PASSAGE SHOWN.

Avatar reviews - Attention : spoilers

I still don't get why, despite the magnetic interference making the missile tracking useless, they couldn't still have bombed the Tree from a distance using ballistic trajectories. The Tree ain't going nowhere. :lol

Cameron chose otherwise. :sleep

k


They used line of sight... :confused Old fashioned line up the target with the sight and pull the trigger...
 
I didn't read the wiki (there's only so much time in the day), but when Col. Asskicker bamfs the jack-in pod at the end and Sam tries to get to his mask, it's clearly labelled "REBREATHER" which makes the audience think the atmosphere is similar-but-dangerous.

Geez, I liked this movie. It was like taking a tour of a Micheal Whelan painting.

Roger Dean. Even the arcs of stone around the Eywa tree are direct Roger Dean lifts.

Phase - here's a nice rundown of the scriptment which demonstrates that your theory is bang on the money:

http://chud.com/articles/articles/21969/1/PROJECT-880-THE-AVATAR-THAT-ALMOST-WAS/Page1.html

- there was a lot more explanatory material and many character and story points were much more nicely dealt with. The Tree originally wasn't on an unobtainium seam at all - it had to go to make a point to the Na'vi, that's all. Oh - confirmation of the "unobtainium content/superconductor/magnetic field from the gas giant" idea for the flying mountains, too. And the vortex did originally bugger up the avatar mind link, so the mountain away-station was originally a booster/repeater station for that signal.

DATA EXCERPTS.
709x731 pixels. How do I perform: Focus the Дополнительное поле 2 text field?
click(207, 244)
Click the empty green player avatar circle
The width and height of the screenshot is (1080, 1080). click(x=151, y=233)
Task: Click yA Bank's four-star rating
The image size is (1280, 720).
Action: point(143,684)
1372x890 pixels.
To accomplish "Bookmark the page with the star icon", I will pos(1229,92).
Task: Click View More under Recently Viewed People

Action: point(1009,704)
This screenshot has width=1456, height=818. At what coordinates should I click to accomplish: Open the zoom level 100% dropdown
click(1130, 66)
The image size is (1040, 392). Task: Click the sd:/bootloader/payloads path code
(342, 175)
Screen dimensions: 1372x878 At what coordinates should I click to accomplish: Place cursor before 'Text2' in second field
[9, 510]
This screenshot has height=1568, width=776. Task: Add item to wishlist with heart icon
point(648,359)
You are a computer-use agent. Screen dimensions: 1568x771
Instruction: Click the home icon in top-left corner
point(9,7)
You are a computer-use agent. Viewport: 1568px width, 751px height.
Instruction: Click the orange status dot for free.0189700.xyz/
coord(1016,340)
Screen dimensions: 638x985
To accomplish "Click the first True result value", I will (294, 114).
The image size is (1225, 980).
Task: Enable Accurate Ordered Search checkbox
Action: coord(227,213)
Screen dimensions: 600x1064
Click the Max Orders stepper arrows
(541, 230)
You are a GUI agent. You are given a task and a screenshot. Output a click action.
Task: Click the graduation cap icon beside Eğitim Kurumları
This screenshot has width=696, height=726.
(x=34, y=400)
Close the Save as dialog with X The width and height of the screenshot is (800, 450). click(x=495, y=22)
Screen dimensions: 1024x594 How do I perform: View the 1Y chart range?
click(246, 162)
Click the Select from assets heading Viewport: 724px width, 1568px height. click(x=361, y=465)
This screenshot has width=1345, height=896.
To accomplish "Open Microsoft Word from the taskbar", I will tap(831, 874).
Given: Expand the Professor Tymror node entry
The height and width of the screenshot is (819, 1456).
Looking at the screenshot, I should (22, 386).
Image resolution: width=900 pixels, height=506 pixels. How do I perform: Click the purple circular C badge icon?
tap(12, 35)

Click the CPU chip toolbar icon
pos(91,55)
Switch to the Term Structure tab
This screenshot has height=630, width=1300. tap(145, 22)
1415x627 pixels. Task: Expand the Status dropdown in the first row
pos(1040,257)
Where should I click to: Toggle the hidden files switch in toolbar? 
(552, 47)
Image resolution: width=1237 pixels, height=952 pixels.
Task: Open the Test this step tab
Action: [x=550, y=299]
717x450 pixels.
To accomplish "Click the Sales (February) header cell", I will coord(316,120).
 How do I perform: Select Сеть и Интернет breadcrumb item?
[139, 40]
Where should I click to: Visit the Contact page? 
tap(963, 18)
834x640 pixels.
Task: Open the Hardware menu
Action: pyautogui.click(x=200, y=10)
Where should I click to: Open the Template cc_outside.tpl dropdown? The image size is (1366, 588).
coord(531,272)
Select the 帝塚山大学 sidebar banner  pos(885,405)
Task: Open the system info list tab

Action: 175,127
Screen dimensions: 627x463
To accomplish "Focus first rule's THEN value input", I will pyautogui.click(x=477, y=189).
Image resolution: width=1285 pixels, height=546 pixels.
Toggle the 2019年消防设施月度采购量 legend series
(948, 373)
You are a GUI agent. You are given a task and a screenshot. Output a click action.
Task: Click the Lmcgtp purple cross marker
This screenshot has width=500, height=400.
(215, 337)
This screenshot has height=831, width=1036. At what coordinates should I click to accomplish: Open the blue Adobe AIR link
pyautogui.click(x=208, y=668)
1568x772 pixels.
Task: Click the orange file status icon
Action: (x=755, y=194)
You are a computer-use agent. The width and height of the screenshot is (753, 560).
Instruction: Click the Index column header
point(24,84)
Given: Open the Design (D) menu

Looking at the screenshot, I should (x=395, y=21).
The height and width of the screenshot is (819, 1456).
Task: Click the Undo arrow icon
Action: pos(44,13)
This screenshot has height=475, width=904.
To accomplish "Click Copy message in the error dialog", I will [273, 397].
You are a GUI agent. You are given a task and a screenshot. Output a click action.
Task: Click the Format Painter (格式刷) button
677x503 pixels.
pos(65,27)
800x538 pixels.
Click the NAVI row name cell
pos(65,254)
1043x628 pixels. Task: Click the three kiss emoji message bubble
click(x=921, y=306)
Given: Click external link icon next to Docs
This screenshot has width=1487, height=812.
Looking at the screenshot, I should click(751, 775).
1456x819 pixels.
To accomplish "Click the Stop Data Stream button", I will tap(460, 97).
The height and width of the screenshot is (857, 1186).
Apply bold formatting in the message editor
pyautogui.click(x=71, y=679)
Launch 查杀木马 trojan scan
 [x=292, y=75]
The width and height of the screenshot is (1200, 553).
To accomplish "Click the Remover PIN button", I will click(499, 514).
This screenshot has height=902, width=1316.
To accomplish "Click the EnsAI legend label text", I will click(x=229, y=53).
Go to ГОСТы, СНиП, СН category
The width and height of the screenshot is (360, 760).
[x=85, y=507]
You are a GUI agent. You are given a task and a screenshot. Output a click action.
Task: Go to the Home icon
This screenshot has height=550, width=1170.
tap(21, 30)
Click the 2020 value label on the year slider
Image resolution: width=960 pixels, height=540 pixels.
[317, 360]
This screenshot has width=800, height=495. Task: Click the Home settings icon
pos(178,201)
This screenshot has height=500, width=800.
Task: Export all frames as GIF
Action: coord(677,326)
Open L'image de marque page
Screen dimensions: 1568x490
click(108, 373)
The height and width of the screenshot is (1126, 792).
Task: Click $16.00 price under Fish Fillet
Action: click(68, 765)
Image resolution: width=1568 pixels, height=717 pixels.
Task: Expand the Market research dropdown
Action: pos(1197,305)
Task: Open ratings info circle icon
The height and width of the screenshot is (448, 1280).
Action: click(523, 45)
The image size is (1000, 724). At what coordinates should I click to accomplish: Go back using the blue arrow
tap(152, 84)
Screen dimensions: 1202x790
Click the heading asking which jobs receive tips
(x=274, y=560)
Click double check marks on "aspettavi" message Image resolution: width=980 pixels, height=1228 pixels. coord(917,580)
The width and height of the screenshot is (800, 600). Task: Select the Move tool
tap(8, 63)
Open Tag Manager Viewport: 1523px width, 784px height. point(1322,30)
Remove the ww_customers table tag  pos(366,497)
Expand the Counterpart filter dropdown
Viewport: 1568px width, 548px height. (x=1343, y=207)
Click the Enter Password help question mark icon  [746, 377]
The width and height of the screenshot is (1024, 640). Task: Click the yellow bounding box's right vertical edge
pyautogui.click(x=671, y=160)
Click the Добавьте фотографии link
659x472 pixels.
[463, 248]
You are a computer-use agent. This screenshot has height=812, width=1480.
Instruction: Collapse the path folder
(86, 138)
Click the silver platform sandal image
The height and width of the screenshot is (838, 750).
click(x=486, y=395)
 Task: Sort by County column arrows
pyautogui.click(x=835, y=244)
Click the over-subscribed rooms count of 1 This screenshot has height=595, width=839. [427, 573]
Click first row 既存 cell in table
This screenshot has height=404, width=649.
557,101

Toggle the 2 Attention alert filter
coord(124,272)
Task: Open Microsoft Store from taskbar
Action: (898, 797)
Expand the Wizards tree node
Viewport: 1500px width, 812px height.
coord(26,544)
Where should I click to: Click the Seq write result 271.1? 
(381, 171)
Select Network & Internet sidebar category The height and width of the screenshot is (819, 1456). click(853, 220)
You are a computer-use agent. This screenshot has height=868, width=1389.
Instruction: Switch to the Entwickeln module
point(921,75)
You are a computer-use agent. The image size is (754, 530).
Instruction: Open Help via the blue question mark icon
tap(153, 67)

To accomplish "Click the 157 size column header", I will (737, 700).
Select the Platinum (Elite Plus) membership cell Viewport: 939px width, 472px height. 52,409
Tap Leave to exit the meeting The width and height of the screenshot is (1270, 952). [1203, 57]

TASKS TO COMPLETE.
**1)** From the Avatar reviews thread, write out the passage starting with "They used line" and going on through "Micheal Whelan painting.".
**2)** Answer these from the Avatar reviews thread:
(a) What word is printed on the mask Sam tries to reach?
(b) Whose work are the arcs of stone around the Eywa tree said to be lifted from?
(c) According to the scriptment rundown, what was the mountain away-station originally?

RESULTS FOR EACH TASK.
**1)**
They used line of sight... :confused Old fashioned line up the target with the sight and pull the trigger...
 
I didn't read the wiki (there's only so much time in the day), but when Col. Asskicker bamfs the jack-in pod at the end and Sam tries to get to his mask, it's clearly labelled "REBREATHER" which makes the audience think the atmosphere is similar-but-dangerous.

Geez, I liked this movie. It was like taking a tour of a Micheal Whelan painting.

**2)**
(a) REBREATHER
(b) Roger Dean's
(c) A booster/repeater station for the avatar mind link signal